Dataset entries:

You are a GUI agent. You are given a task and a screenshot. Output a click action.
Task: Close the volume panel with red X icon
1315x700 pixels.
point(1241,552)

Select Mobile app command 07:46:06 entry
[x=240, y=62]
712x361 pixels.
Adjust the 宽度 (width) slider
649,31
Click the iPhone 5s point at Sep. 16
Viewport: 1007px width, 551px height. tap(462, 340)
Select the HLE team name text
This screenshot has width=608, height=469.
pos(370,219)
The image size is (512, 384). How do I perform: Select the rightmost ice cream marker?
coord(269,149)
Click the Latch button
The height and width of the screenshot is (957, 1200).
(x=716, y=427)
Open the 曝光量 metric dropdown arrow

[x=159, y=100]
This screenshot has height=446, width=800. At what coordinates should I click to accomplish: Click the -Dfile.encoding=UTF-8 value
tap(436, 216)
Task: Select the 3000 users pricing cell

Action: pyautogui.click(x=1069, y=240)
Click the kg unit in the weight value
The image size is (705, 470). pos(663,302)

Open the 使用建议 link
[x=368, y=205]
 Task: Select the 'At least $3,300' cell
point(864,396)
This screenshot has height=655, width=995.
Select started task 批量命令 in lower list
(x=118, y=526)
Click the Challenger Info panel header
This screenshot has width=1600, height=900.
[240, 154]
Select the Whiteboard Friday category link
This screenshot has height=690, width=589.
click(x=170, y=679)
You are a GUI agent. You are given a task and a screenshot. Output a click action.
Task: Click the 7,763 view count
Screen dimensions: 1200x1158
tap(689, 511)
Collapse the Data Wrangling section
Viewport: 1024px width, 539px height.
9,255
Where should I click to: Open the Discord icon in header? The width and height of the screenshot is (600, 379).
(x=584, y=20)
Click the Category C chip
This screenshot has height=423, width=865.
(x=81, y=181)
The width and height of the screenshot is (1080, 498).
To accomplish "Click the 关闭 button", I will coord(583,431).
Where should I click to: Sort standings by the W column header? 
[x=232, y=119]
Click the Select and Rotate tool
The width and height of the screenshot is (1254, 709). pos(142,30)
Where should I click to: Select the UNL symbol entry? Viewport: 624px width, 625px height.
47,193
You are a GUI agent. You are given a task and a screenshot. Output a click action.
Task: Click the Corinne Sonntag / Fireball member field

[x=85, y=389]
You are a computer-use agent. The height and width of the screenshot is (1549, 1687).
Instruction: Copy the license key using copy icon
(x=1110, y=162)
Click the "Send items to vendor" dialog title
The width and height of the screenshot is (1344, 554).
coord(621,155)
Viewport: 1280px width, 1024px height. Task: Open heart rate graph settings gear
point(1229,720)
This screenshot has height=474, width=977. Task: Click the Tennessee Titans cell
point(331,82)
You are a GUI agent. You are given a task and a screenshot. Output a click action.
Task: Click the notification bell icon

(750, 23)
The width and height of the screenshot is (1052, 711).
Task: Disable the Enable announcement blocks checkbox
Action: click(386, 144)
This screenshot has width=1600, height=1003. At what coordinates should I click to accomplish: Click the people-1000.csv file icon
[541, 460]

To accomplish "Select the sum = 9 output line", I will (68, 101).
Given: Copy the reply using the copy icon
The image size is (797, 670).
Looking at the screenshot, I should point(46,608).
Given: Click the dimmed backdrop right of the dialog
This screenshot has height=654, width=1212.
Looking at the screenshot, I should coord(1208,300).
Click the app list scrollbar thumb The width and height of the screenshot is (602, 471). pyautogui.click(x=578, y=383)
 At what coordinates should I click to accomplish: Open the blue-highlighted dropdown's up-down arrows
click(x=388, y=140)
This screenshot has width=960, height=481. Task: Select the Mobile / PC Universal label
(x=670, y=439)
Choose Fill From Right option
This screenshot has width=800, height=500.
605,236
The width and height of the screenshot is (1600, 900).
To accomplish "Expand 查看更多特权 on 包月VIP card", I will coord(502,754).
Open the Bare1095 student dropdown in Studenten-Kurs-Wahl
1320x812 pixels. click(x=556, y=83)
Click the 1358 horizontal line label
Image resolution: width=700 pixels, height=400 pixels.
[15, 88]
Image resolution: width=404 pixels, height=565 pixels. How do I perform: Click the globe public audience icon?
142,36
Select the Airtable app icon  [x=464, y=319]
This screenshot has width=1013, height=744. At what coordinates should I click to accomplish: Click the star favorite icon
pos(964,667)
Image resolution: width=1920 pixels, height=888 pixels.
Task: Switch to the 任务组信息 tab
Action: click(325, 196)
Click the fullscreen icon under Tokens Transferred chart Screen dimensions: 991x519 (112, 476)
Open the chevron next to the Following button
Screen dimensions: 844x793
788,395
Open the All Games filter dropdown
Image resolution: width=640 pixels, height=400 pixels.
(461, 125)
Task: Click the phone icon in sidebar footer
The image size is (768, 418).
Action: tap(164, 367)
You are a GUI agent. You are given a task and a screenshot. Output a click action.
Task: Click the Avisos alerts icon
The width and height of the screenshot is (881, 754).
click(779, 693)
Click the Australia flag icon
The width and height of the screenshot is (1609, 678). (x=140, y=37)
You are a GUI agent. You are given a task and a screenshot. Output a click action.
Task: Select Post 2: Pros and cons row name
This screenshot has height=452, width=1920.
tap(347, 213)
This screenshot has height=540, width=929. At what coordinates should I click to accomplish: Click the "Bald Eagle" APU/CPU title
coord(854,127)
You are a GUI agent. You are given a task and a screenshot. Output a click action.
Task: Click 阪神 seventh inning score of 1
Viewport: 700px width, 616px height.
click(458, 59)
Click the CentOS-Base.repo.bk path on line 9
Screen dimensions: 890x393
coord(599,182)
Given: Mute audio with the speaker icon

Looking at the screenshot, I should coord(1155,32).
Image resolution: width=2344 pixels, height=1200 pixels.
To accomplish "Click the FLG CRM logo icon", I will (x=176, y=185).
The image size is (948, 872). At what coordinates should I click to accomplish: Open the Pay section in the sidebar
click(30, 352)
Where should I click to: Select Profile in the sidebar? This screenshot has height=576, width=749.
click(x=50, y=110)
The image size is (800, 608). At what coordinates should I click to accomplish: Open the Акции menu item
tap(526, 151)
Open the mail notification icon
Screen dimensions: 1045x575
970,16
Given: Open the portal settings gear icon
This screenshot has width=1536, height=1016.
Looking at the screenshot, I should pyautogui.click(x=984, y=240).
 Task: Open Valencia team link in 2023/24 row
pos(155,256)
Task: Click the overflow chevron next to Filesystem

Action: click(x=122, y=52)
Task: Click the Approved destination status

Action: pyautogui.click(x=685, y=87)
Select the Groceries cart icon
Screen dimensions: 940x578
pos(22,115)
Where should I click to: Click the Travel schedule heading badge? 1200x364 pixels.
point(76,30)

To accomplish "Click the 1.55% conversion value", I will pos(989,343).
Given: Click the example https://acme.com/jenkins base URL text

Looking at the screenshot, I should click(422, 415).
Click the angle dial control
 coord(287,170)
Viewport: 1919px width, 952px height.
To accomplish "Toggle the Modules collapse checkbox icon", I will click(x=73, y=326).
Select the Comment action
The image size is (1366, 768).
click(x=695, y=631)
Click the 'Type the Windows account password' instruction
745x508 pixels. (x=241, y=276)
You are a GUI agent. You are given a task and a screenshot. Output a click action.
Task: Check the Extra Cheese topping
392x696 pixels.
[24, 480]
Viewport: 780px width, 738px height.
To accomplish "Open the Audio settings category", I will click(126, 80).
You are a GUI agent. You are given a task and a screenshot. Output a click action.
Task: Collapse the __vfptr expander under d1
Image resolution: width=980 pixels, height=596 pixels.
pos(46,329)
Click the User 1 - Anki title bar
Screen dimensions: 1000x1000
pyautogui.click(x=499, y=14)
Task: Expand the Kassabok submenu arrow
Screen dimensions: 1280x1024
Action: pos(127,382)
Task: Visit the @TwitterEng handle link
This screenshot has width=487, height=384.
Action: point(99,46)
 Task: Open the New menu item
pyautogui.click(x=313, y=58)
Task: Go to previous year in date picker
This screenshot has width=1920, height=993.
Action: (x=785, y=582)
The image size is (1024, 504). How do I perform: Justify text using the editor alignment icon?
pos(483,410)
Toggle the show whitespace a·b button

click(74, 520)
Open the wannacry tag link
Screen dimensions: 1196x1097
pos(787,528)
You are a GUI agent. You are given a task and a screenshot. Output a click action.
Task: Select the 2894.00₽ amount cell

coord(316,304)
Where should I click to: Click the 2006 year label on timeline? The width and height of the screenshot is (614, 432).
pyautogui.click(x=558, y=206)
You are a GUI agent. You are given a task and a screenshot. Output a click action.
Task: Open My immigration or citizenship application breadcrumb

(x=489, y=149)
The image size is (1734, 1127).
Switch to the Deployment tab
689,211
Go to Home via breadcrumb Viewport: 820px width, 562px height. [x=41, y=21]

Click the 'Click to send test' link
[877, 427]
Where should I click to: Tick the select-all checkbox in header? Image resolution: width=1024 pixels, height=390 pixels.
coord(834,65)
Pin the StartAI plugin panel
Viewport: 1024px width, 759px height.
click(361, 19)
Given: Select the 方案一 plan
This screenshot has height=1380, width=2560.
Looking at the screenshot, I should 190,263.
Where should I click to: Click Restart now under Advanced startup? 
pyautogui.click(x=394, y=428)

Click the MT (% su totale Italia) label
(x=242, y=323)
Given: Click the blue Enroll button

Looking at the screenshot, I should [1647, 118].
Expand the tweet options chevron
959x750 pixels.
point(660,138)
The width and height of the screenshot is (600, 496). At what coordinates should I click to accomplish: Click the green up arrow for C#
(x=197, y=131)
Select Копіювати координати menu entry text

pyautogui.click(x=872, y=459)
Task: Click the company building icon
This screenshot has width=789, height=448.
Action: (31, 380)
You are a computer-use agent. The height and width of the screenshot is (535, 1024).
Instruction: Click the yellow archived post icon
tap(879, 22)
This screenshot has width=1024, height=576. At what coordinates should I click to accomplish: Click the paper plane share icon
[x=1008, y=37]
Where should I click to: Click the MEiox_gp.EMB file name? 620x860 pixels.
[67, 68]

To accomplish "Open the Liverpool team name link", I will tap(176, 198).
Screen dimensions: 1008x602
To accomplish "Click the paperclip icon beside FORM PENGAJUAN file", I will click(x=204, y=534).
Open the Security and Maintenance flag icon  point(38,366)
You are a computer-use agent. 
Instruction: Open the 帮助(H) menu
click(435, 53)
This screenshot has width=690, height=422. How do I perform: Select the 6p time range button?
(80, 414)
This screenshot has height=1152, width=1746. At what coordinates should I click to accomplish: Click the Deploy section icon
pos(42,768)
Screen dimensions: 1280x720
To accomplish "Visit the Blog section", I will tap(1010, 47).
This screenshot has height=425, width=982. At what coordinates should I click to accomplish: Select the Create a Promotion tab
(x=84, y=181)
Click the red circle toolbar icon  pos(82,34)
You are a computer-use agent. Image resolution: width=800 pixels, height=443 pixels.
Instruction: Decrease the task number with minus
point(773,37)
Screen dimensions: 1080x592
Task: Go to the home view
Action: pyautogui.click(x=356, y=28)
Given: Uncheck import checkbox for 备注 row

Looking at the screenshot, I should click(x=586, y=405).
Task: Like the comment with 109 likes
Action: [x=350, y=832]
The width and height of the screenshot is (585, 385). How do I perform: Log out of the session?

- **Instructions for the task**
All lines in the records above that contain "will" are to be reported.

- **Answer**
To accomplish "Click the 关闭 button", I will coord(583,431).
To accomplish "Select the sum = 9 output line", I will (68, 101).
To accomplish "Expand 查看更多特权 on 包月VIP card", I will coord(502,754).
To accomplish "Click the FLG CRM logo icon", I will (x=176, y=185).
To accomplish "Click the 1.55% conversion value", I will pos(989,343).
To accomplish "Toggle the Modules collapse checkbox icon", I will click(x=73, y=326).
To accomplish "Open the Audio settings category", I will click(126, 80).
To accomplish "Open the Liverpool team name link", I will tap(176, 198).
To accomplish "Click the paperclip icon beside FORM PENGAJUAN file", I will click(x=204, y=534).
To accomplish "Visit the Blog section", I will tap(1010, 47).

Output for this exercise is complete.